Double-Whammy Look At The Pentium 4
SystemLogicNet writes: "We at SystemLogic.net have just taken a technical look at the Pentium 4 architecture. In the article we go over all the basics that all the other sites cover like the double pumped ALUs, iSSE2, the longer pipeline, etc, but in addition we have some discussion about how different program structurings have an impact upon the design, and performance of the Pentium 4. One of the major areas where this comes into play is how complex data structures interact with the underlying philosophy that the Pentium 4 is built upon -- extreme bandwidth. This Pentium 4 technical background can be read over here. At the same time, we've done a rigorous analysis, including benchmark description and discussion regarding the Pentium 4's performance, and this can be read over this way."

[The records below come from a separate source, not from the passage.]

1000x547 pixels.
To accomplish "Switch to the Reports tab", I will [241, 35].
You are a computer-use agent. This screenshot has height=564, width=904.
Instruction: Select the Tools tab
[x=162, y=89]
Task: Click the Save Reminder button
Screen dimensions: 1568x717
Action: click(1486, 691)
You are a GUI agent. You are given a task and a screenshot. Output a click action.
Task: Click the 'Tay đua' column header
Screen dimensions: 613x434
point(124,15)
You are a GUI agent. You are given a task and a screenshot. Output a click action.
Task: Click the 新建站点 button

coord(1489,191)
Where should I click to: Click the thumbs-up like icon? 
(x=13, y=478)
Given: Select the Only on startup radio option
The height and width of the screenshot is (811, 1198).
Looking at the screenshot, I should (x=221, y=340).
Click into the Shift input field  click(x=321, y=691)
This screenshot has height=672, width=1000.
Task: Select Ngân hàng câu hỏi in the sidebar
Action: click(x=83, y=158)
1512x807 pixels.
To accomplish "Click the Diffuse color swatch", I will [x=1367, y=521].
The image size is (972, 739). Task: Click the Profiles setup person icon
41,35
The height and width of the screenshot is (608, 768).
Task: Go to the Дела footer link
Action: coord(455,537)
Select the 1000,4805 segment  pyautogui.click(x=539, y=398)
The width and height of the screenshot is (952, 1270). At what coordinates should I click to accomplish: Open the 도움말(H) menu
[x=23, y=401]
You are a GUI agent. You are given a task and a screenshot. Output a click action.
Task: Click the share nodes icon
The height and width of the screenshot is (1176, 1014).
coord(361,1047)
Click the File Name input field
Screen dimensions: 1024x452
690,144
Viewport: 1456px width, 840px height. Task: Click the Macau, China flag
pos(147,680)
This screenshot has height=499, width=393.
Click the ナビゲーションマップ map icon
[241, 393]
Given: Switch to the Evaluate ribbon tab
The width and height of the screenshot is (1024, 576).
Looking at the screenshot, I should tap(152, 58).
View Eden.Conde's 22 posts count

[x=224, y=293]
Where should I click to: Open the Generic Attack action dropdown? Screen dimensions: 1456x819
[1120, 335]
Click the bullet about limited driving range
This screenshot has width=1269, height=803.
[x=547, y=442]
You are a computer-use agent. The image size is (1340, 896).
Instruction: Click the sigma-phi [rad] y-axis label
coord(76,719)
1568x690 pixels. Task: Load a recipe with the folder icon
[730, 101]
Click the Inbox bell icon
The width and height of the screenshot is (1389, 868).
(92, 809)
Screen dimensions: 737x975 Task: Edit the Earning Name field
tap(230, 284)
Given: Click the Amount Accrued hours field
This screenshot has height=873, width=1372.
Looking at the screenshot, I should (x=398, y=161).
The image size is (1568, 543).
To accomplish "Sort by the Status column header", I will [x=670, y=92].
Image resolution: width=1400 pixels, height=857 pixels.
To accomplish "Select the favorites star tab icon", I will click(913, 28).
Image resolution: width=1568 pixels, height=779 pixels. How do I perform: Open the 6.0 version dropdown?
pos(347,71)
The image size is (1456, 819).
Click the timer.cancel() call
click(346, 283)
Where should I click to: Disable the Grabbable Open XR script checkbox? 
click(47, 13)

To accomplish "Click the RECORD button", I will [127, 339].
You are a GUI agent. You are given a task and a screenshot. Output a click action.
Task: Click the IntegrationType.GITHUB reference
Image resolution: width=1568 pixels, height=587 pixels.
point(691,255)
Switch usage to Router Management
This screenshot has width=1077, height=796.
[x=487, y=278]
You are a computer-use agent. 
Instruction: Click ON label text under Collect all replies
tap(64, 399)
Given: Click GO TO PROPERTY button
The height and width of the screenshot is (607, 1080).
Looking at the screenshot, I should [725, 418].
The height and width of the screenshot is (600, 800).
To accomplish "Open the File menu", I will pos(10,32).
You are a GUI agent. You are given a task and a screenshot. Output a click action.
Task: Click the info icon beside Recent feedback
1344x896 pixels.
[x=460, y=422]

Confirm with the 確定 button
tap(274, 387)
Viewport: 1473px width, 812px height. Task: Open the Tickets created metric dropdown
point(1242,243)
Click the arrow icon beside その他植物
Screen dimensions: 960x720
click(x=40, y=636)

There is a good page about wh the Pentium 4 sucks. It's written by an assembly-level programmer, so he know quite a bit about processors.
While the Artical makes some good points, it is obviously biased against Intel. Some of the statements are not accurate. The artical should be taken with a grain of salt.
Mod the parent down to -1.
I will second that! What an incredibly stupid analogy! In one case, you have something that results in an almost imperceptible slowdown while, in the "analogy", you have a computer completely failing to work one out of ten times.
I agree that the P4 is not the best CPU at this time. However, Intel has designed this new architecture looking out 10 years or so. Many of these choices are dictated by the laws of physics, and all other processors will be heading this direction over time.
The fundamental problem is that propagation speed of a signal on a chip is essentially fixed (that's why the minor improvement from a special trick like copper wiring was a big deal). As you speed up the transistors, the signal propagation delay becomes more of a bottleneck.
To avoid this, you have to break the logic steps into smaller pieces that live in a smaller portion of the chip. The standard way to do this in synchronous logic is to pipeline the work into more stages. The total signal propagation delay to do one instruction remains about the same, but at least you can pipeline alot of instructions to try to get more work done.
This processor is not very competetive today, but in 5 years there won't be any other way to make forward progress. By that time, Intel will have worked out the kinks (problems with branch prediction, memory interface snafus, etc.), and this core will probably be as wildly successful as the Pentium Pro/PII/PIII/Celeron core was.
BTW, remember how sucky the Pentium Pro was when it came out? It was a piece of crap on 16-bit code and it would generate huge pipeline bubbles for no good reason. Over time, they fixed these problems and made countless $billions in the process. Watch for a repeat with this new architecture.